Although this may not be a solution (or possibly could, or it may lead to one), is nonetheless an answer to the problem/error message you posted.
The problem is with this line $file = $_POST ($filename['img']); and I have no idea what you're trying to do here.
You told me earlier in comments "The column I have for 'img' is text".
POST has nothing to do with a column.
POST arrays use this syntax $_POST[] using square brackets, and not $_POST() with round brackets.
That is why you're getting the following error:
Fatal error: Function name must be a string in /home4/pfarley1/public_html/addproduct.php on line 110
It's looking for a "function()" and you're trying to use $_POST as a function.
$_POST is a superglobal (pre-defined/built-in variable), and not a function.
http://php.net/manual/en/language.variables.superglobals.php
I don't know if you want to insert that uploaded file as a binary in your column, or a text-based pointer to that file, only you know the exact intention for it.
If you want to enter it as a binary, then you will need to set the associated column for it as a BLOB.
When using BLOB as a column type, then that data needs to be escaped, otherwise it will throw an error.
You will also want to check what your upload max size is set/allowed in your system files.
By default, PHP sets it to 2M. If the file exceeds that size, it will fail; increase it and anything else relative to it such as max timeout time.
You're also not doing anything with error checking in:
$file_error = $_FILES['file']['error'];
it's a stray/unused variable.
Consult:
http://php.net/manual/en/features.file-upload.errors.php
to check for errors and to use it.
As far as I'm concerning, I would get rid of $file = $_POST ($filename['img']); and use $filename for the variable you're wanting to enter in your database, since it is going inside the img column as you've set it in your query.
Check your column length to see if it's long enough to accommodate the entry.
"The column I have for 'img' is text."
You may also want to change it from TEXT to VARCHAR and set a long enough length for it.
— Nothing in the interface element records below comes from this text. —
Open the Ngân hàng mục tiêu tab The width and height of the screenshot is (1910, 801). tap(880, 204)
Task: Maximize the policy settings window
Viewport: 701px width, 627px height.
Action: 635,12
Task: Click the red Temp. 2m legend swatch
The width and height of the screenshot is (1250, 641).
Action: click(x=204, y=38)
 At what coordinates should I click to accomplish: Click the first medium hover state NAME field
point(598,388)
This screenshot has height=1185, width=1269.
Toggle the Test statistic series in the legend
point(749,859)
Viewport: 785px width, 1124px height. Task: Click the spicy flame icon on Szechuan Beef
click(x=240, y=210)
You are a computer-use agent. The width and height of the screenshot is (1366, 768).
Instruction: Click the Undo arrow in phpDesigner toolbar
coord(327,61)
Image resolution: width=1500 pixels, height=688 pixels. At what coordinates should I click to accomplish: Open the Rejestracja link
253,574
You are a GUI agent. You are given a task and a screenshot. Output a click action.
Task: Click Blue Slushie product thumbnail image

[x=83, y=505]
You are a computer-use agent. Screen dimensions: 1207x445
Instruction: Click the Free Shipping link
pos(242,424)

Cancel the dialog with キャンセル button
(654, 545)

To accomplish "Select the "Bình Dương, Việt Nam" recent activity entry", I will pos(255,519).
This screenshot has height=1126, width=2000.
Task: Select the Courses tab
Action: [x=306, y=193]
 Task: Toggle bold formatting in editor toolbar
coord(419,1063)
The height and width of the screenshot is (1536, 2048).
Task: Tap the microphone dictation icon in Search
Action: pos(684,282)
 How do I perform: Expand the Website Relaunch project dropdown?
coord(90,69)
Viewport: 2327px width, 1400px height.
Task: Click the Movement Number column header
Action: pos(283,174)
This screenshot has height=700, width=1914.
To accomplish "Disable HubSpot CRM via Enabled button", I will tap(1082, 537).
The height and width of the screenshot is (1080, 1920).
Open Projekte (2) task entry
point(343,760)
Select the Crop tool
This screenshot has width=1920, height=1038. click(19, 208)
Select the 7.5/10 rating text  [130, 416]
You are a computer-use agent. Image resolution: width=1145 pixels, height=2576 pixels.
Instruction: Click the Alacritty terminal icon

MySQL may be failing silently because of it.
Another thing I suggest you do, is to place your $filename = $_FILES['file']['name']; and other variables below that, inside your conditional statement.
If you want to use similar syntax to replace $file = $_POST ($filename['img']);, then you could add an additional input and give it the img name attribute and then do:
$file = $_POST['img'];
which would be valid.
Another thing I spotted in your first piece of code, and if that is your entire code, you're missing a closing brace } for your if($validation->passed()) { conditional statement.
The final/last brace } is associated with this block of code:
else {
foreach($validation->errors() as $error) {
echo $error, '<br>';
}
Therefore, you will need to check the bracing matches/pairs.
Edit:
In this line that you added in an edit:
$file = $filename;
$file = $_POST['img'];
You're overwriting your first variable, and you stated in comments that you do not have a form element name img.
But that is a file not text. Use $file = $_FILES['img']; or $file = $_FILES['file']; - at this point, I've no idea what your file input in the form is called.
If it still gives you trouble, use $file = $_FILES['file']['name'];
MySQL and PHP are two different animals and do not know which column is to be used for insertion.
You cannot rely on a POST array to determine the column it is to be inserted in. You need to specify that in your query.
Make sure the img column does in fact exist, and then use the $_FILES array with its related variable as the value in VALUES, being $file.
However, use $filename in your VALUES, instead of $file. Or, whatever variable; I am very confused at this point as to which variable and/or input name you're using.
and you may need to add that parameter in your $validation = $validate->check($_POST, array(... function/array.
Add error reporting to the top of your file(s) which will help find errors.
<?php
error_reporting(E_ALL);
ini_set('display_errors', 1);
// rest of your code
Sidenote: Error reporting should only be done in staging, and never production.